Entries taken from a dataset
----

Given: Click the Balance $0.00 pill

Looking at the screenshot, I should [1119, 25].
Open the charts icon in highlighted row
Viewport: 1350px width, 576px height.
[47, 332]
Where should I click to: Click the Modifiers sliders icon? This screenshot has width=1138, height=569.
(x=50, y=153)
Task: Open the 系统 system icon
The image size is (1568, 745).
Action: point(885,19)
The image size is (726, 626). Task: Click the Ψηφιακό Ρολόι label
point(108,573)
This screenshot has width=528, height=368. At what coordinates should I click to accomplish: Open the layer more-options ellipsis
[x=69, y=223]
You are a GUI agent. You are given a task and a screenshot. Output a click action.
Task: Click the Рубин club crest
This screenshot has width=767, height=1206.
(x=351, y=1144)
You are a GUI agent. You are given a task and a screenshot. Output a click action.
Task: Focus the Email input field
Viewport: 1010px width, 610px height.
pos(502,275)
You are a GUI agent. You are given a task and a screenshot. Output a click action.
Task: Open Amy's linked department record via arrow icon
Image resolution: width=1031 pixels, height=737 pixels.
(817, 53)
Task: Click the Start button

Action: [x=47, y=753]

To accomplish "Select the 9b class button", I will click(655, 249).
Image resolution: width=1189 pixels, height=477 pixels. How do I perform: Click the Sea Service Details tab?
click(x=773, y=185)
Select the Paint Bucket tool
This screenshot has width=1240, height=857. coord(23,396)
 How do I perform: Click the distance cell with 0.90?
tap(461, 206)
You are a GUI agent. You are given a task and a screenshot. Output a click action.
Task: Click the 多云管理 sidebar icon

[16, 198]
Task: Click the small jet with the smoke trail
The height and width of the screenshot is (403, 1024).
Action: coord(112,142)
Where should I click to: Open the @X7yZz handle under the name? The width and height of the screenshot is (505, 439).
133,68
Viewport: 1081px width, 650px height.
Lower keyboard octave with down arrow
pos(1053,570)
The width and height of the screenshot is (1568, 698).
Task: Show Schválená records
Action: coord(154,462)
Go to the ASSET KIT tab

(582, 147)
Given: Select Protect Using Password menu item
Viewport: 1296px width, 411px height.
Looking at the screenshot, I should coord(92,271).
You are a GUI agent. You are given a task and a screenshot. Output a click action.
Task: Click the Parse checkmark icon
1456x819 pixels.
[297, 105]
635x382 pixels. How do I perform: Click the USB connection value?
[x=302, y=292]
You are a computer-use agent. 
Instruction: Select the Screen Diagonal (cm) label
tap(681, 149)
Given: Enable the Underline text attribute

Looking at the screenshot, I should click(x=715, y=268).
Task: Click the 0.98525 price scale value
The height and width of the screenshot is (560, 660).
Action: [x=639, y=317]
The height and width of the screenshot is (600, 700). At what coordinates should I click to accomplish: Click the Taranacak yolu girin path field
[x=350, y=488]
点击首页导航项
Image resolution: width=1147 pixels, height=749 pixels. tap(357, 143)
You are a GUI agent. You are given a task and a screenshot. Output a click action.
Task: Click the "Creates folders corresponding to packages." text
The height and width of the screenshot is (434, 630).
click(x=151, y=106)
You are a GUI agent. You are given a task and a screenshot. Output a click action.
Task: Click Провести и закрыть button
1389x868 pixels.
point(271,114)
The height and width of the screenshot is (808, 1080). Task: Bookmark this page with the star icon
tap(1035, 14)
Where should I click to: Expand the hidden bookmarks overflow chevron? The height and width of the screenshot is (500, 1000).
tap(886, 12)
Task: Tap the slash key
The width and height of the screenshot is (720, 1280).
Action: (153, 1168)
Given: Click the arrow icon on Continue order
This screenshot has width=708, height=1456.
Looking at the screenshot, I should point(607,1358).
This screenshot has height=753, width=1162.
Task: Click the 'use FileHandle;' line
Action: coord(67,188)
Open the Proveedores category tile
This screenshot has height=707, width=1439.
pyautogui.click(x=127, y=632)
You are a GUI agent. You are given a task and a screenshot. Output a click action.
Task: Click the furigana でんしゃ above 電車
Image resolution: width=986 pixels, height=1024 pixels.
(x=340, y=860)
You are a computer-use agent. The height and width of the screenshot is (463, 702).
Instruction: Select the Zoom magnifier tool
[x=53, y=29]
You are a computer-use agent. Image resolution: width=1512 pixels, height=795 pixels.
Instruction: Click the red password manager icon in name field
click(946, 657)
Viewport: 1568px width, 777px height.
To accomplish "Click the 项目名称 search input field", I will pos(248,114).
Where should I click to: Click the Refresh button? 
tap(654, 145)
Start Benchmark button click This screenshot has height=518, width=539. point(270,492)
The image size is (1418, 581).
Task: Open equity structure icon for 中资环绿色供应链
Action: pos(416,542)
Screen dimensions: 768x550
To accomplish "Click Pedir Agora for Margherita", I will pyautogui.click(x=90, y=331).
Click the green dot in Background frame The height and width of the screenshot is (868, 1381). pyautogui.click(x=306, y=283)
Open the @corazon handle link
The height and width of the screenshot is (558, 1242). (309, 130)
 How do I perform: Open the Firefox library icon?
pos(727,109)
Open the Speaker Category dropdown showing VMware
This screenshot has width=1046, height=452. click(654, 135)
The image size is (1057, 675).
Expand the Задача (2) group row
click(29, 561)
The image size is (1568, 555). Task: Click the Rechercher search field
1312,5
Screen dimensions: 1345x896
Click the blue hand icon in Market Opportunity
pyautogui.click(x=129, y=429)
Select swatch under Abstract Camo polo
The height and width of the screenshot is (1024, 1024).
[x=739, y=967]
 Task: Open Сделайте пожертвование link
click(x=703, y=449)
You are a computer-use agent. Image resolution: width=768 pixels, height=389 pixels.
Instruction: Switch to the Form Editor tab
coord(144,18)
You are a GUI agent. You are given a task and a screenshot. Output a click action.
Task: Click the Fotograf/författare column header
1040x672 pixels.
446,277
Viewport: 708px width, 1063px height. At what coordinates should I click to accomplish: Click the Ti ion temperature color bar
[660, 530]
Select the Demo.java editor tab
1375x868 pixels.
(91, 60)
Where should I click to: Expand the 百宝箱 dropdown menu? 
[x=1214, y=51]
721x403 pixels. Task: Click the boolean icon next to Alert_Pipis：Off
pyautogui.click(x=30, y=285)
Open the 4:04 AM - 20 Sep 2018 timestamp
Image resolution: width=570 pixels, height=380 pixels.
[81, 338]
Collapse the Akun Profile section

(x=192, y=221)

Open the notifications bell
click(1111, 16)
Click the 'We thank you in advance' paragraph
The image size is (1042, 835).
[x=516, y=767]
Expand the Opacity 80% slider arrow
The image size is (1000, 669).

----

WHAT IS NEEDED :: Retype the data exactly, starting with its first line and going on through the line that contains "point(108,573)".

EXERCISE RESPONSE ::
Given: Click the Balance $0.00 pill

Looking at the screenshot, I should [1119, 25].
Open the charts icon in highlighted row
Viewport: 1350px width, 576px height.
[47, 332]
Where should I click to: Click the Modifiers sliders icon? This screenshot has width=1138, height=569.
(x=50, y=153)
Task: Open the 系统 system icon
The image size is (1568, 745).
Action: point(885,19)
The image size is (726, 626). Task: Click the Ψηφιακό Ρολόι label
point(108,573)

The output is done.